Clamp 210 comprises a lower fixed clamp arm 232 extending outwardly and downwardly from a clamp shaft 230 pivotally received in sleeve bearing 228. Arm 232 includes a clamping section 232a which extends horizontally and is adapted to be positioned beneath material M. Extending downwardly from arm 232 is a tab 232b which is secured by pivot 236 to tab 234b extending downwardly from arm 234. Tab 234a pivotally secures arm 234 to the rod of cylinder C3 at pivot 240. The opening and closing of clamp 210 is controlled by cylinder C3 which is mounted at its other end to an upward extending tab 232a on fixed clamp member 232. The entire clamp assembly including cylinder C3 is frictionally secured to clamp shaft 230. As will be seen in FIG. 3, clamp shaft 230 extends through sleeve bearing 228 and thereafter through washer 229 fixed to shaft 230, friction disc 248, the fixed clamp member 232, spring 246, washer 244 and nut 242. Spring 246 tenses the fixed clamp member 232 against friction disc 248 so that as clamp shaft 230 rotates freely in sleeve bearing 228, clamp 210 will pivot in rigid relation with the shaft. At the same time, with clamp shaft 230 held rigidly (as described below), clamp 210 can be rotated against the friction of disc 248 to any desired position once the shaft is released. This feature permits clamp 210 to be preset to assure a desired angled orientation when carriage 206 is in its retracted position so that, after completion of a sewing cycle, the arm will automatically resume the desired start position.

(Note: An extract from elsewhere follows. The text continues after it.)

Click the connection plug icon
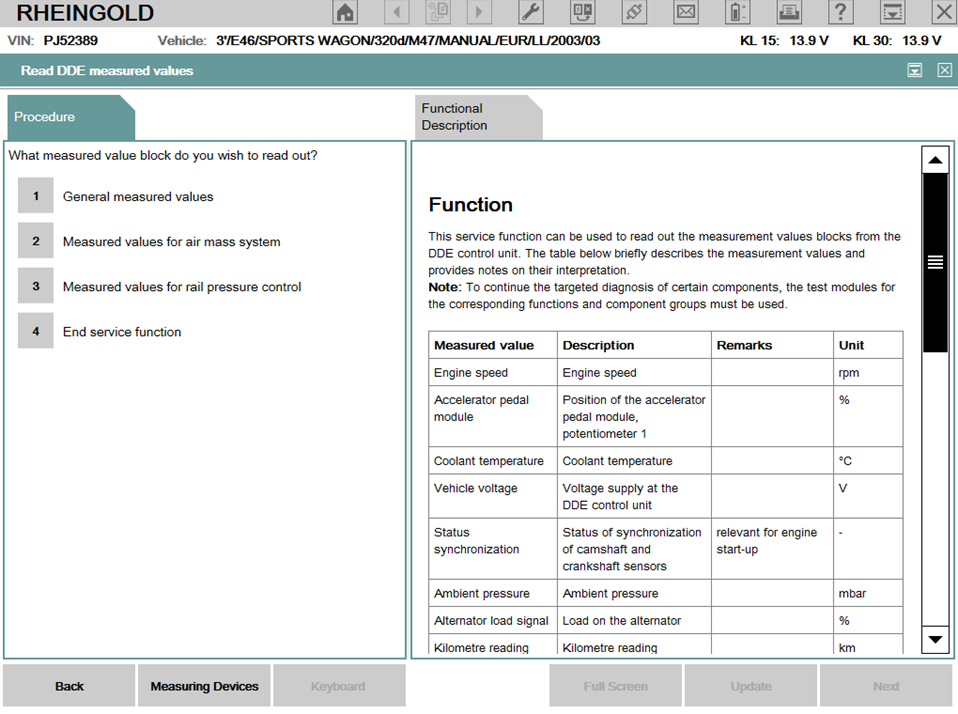The width and height of the screenshot is (958, 714). click(634, 13)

In the rest position, waiting for insertion of material (as shown in FIGS. 1, 2 and 4) carriage 214 is held by latch 258 which is pivoted from pivot 260 on plate 254 and is urged by spring 261 acting against pins 264 and 266 in a counterclockwise direction against stop 262. The hook portion 258a of latch 258 engages pin 268 which extends outwardly from the carriage plate 214. An air cylinder Cl is supported by brace 280 in plate 254, with the shaft of air cylinder Cl carrying a cam plate 270 which includes a rearwardly extending tail section 270a having an escapement element 272 pivoted at pivot 274. Escapement element 272 is tensed by spring 276 against stop 278 so that at the commencement of the stitching cycle, the shaft of cylinder Cl (which is extended at rest) withdraws driving escapement element 272 against the upper projecting portion of latch 258, disengaging hook 258a from pin 268. On disengagement, carriage assembly 206 is immediately separated from stop assembly 208 by the action of spring 296 (which cooperates in an obvious manner with support posts 298 extending outwardly from the rear face of plate 254 and with slidable shaft 300 inserted through apertures in posts 298 and having a stop plate 304) to drive engagement plate 302 on the forward end of shaft 300 against the rear of carriage 206. It will also be appreciated that, as the carriage retracts (in a manner described below), shaft 300 is driven rearwardly, tensing spring 296 which remains tensed when hook 258a locks pin 268. The spring thus acts both as a catch spring when the carriage retracts and to separate the carriage and stop assemblies at the start of a sewing cycle.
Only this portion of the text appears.